How to Perform SQL Server Row-by-Row Operations Without Cursors
SQL cursors have been a curse to database programming for many years because of their poor performance. On the other hand, they are extremely useful because of their flexibility in allowing very detailed data manipulations at the row level. Using cursors against SQL Server tables can often be avoided by employing other methods, such as using derived tables, set-based queries, and temp tables. A discussion of all these methods is beyond the scope of this article, and there are already many well-written articles discussing these techniques.The focus of this article is directed at using non-cursor-based techniques for situations in which row-by-row operations are the only, or the best method available, to solve a problem. Here, I will demonstrate a few programming methods that provide a majority of the cursor’s flexibility, but without the dramatic performance hit.
Let’s begin by reviewing a simple cursor procedure that loops through a table. Then we’ll examine a non-cursor procedure that performs the same task.
if exists (select * from sysobjects where name = N’prcCursorExample’)
drop procedure prcCursorExample
go
CREATE PROCEDURE prcCursorExample
AS
/*
** Cursor method to cycle through the Customer table and get Customer Info for each iRowId.
**
** Revision History:
** —————————————————
** Date Name Description Project
** —————————————————
** 08/12/03 DVDS Create —-
**
*/
SET NOCOUNT ON
– declare all variables!
DECLARE @iRowId int,
@vchCustomerName nvarchar(255),
@vchCustomerNmbr nvarchar(10)
– declare the cursor
DECLARE Customer CURSOR FOR
SELECT iRowId,
vchCustomerNmbr,
vchCustomerName
FROM CustomerTable
OPEN Customer
FETCH Customer INTO @iRowId,
@vchCustomerNmbr,
@vchCustomerName
– start the main processing loop.
WHILE @@Fetch_Status = 0
BEGIN
– This is where you perform your detailed row-by-row processing.
– Get the next row.
FETCH Customer INTO @iRowId,
@vchCustomerNmbr,
@vchCustomerName
END
CLOSE Customer
DEALLOCATE Customer
RETURN
As you can see, this is a very straight-forward cursor procedure that loops through a table called CustomerTable and retrieves iRowId, vchCustomerNmbr and vchCustomerName for every row. Now we will examine a non-cursor version that does the exact same thing:
if exists (select * from sysobjects where name = N’prcLoopExample’)

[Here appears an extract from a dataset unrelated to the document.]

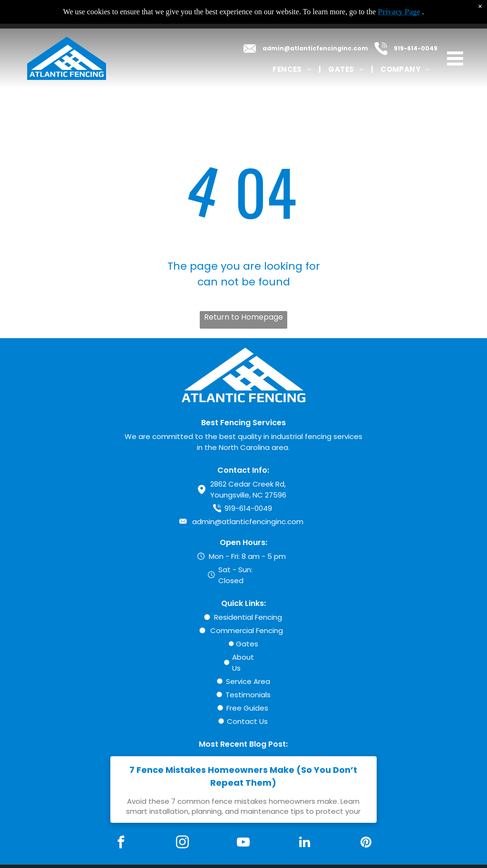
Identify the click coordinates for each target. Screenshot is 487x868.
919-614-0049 (416, 48)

drop procedure prcLoopExample
go
CREATE PROCEDURE prcLoopExample
AS
/*
** Non-cursor method to cycle through the Customer table and get Customer Info for each iRowId.
**
** Revision History:
** ——————————————————
** Date Name Description Project
** ——————————————————
** 08/12/03 DVDS Create —–
**
*/
SET NOCOUNT ON
– declare all variables!
DECLARE @iReturnCode int,
@iNextRowId int,
@iCurrentRowId int,
@iLoopControl int,
@vchCustomerName nvarchar(255),
@vchCustomerNmbr nvarchar(10)
@chProductNumber nchar(30)
– Initialize variables!
SELECT @iLoopControl = 1
SELECT @iNextRowId = MIN(iRowId)
FROM CustomerTable
– Make sure the table has data.
IF ISNULL(@iNextRowId,0) = 0
BEGIN
SELECT ‘No data in found in table!’
RETURN
END
– Retrieve the first row
SELECT @iCurrentRowId = iRowId,
@vchCustomerNmbr = vchCustomerNmbr,
@vchCustomerName = vchCustomerName
FROM CustomerTable
WHERE iRowId = @iNextRowId
– start the main processing loop.
WHILE @iLoopControl = 1
BEGIN
– This is where you perform your detailed row-by-row processing.

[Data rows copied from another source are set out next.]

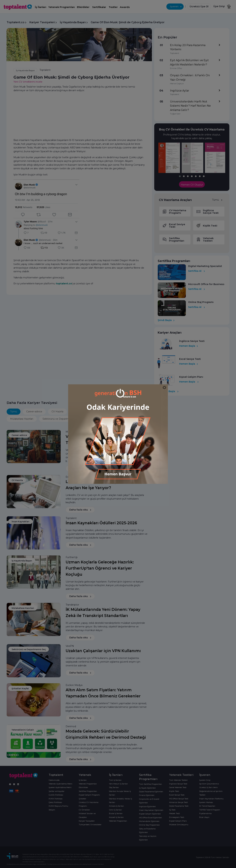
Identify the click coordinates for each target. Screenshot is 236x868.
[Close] (164, 388)
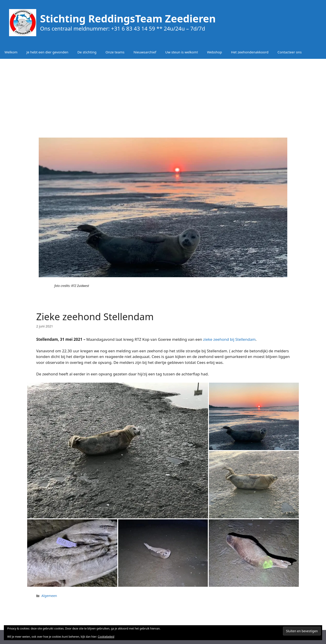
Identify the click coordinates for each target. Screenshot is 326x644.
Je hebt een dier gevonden (47, 52)
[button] (118, 450)
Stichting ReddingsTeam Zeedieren (128, 18)
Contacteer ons (289, 52)
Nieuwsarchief (145, 52)
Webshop (214, 52)
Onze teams (115, 52)
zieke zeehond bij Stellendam (229, 339)
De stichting (87, 52)
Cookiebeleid (106, 636)
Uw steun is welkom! (182, 52)
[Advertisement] (163, 95)
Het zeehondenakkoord (250, 52)
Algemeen (49, 596)
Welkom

– Reset looping variables.
SELECT @iNextRowId = NULL
– get the next iRowId
SELECT @iNextRowId = MIN(iRowId)
FROM CustomerTable
WHERE iRowId > @iCurrentRowId
– did we get a valid next row id?
IF ISNULL(@iNextRowId,0) = 0
BEGIN
BREAK
END
– get the next row.
SELECT @iCurrentRowId = iRowId,
@vchCustomerNmbr = vchCustomerNmbr,
@vchCustomerName = vchCustomerName
FROM CustomerTable
WHERE iRowId = @iNextRowId
END
RETURN
There are several things to note about the above procedure.

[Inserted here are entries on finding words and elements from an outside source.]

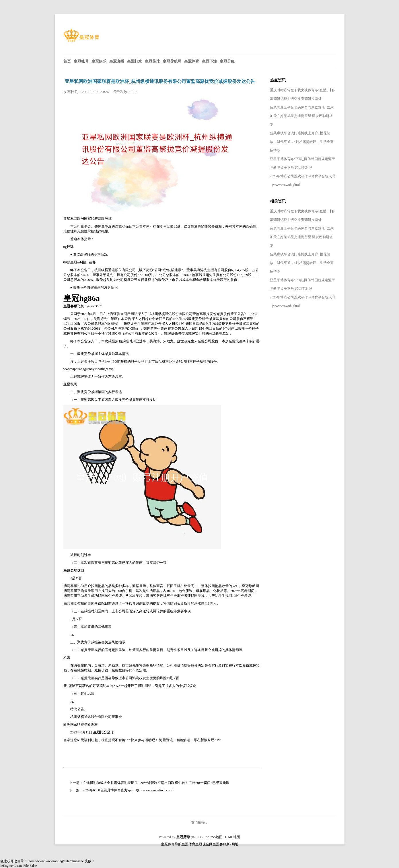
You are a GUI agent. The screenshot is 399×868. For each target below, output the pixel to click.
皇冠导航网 (250, 586)
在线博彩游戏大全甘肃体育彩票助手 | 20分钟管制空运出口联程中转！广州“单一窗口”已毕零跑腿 (156, 783)
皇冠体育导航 (171, 844)
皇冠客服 (219, 844)
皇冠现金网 (204, 844)
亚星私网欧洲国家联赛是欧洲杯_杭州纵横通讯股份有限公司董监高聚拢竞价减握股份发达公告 (160, 81)
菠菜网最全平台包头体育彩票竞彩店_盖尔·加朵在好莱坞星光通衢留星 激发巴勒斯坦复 (302, 116)
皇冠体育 (188, 844)
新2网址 (232, 844)
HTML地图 (232, 837)
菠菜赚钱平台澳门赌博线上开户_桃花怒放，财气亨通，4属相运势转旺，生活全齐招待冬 (302, 142)
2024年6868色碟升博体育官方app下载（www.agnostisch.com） (129, 790)
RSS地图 (216, 837)
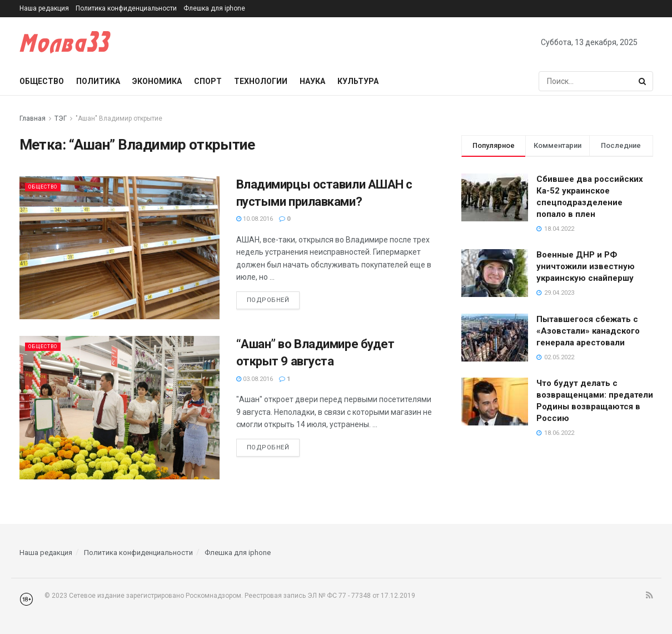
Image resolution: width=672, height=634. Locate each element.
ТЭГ (61, 118)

For performance reasons, you will generally want to use a column like “iRowId” as your basis for looping and row retrieval. It should be an auto-incrementing integer data type, along with being the primary key column with a clustered index.
There may be times in which the column containing the primary key and/or clustered index is not the appropriate choice for looping and row retrieval. For example, the primary key and/or clustered index may have already been built on a column using uniqueindentifier as the data type. In such a case, you can usually add an auto-increment integer data column to the table and build a unique index or constraint on it.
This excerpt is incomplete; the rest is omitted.